Passage for review →
.....

Challenges of Machine Translation
Machine translation is fast, convenient, and has high cost-effectiveness. It can translate large amounts of text in seconds. At the same time, machine translation(for non-informal translate) is free, and there are hundreds of applications that can translate text, images even voice anytime and anywhere with the press of a finger. Not only that, a machine translator can translates hundreds of different languages. This are the highlights of machine translation, which can not achieve by human.
But after this, there are still many weakness in machine translation.
First of all, machine translation is not culturally sensitive. Which means machine cannotg understand or recognize slang, jargon, puns and idioms. There is an example of Google Translate in
Figure 2. Google Translate https://translate.google.com/?ui=tob&sl=auto&tl=en&text=%E4%BA%BA%E5%B1%B1%E4%BA%BA%E6%B5%B7&op=translate
The phrase 人来人往(ren lai ren wang) means prosperous in Chinese, even Google Translate got the literal meaning correct, but it’s hard to interpret the intention based on “People come and go”.
Different cultures have different language systems, and it’s hard for human to be able to program machines to understand or experience a particular culture. Therefore, the translation produced may not conform to the cultural values and specific norms. This is one of the challenges that machines need to overcome.

.....

List of tasks →
[A] For each statement, say yes or no to whether the passage on machine translation supports it, and quote the words from the passage that decide it. (i) Machine translation can handle large amounts of text in seconds. (ii) Google Translate got the literal meaning of the Chinese phrase wrong. (iii) It is easy for people to program machines to understand a particular culture.
[B] According to the passage on machine translation, what kinds of language can a machine not understand or recognize? List all of them.
[C] In the passage on machine translation, take everything from "Different cultures have" down to "need to overcome." and write it out with "societies" in place of "cultures".
These items come from a separate source, not from the passage on machine translation.

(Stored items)
.....

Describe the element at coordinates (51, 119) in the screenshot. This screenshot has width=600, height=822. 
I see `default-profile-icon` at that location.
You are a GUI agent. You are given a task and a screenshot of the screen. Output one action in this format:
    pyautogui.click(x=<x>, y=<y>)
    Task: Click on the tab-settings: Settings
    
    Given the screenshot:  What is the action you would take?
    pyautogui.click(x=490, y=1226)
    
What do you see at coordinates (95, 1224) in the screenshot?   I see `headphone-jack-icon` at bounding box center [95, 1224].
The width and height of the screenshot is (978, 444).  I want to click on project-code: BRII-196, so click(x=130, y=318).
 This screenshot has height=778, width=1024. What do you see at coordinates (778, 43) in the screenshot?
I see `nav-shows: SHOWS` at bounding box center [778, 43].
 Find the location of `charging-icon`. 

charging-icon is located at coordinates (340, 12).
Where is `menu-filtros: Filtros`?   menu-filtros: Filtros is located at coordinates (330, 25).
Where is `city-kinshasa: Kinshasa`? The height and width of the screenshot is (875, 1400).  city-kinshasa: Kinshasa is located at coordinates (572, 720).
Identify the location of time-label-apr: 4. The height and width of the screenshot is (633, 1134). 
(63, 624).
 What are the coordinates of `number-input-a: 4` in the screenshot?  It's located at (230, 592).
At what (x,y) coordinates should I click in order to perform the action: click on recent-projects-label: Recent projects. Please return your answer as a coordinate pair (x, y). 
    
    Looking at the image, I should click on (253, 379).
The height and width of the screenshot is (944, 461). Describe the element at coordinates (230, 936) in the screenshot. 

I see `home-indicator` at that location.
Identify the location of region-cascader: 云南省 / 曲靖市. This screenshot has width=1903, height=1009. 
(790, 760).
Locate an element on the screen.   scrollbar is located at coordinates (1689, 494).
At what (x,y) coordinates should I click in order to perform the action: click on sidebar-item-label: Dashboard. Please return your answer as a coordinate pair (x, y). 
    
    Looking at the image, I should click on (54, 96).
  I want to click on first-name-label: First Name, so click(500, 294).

.....

Exercise answers →
[A]
(i) Yes: "It can translate large amounts of text in seconds."
(ii) No: "even Google Translate got the literal meaning correct"
(iii) No: "it’s hard for human to be able to program machines to understand or experience a particular culture"

[B] slang, jargon, puns, idioms

[C]
Different societies have different language systems, and it’s hard for human to be able to program machines to understand or experience a particular culture. Therefore, the translation produced may not conform to the cultural values and specific norms. This is one of the challenges that machines need to overcome.